The drawback of regular arrays is that we cannot adjust their size in the middle of the code execution. In other words, it will fail to add the (n + 1)th element if we allocate an array size equal to n.

One solution would be to allocate a large array, but this could waste a significant amount of memory. What would be the best solution to this problem? Here is an idea: We can use the idea of dynamic array, where we can increase the array size dynamically as we need it.

Suppose we start with an array size 1 and double its size whenever we run out of space. This process will allocate a new array of double size, copy the data of the old array to the lower half of the new array, and delete the space used by the old array.
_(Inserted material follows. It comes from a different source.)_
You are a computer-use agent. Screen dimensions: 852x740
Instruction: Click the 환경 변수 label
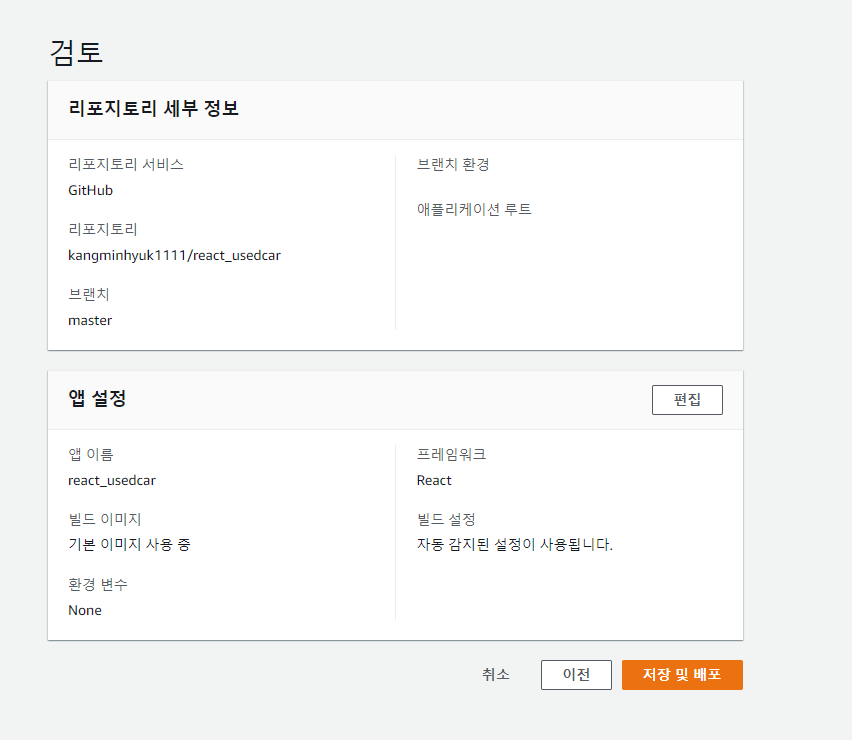98,584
So, the extra overhead in this process is recopying the old data to the new array on each doubling. The critical question is: how many times does an element need to be recopied after n number of insertions? Let's think.

- After the first insertion, we double the array size and copy the first element into the new array. Now array size is 2, and there is one element in the array. So after the second insertion, we need to double the array size to 4 and copy the two elements in the new array.
- Now array size is 4, and there are two elements in the array, so there is no need to resize the array after the 3rd insertion. But after the 4th insertion, the array will be full, and we need to double the array size to 8 and copy the four elements in the new array.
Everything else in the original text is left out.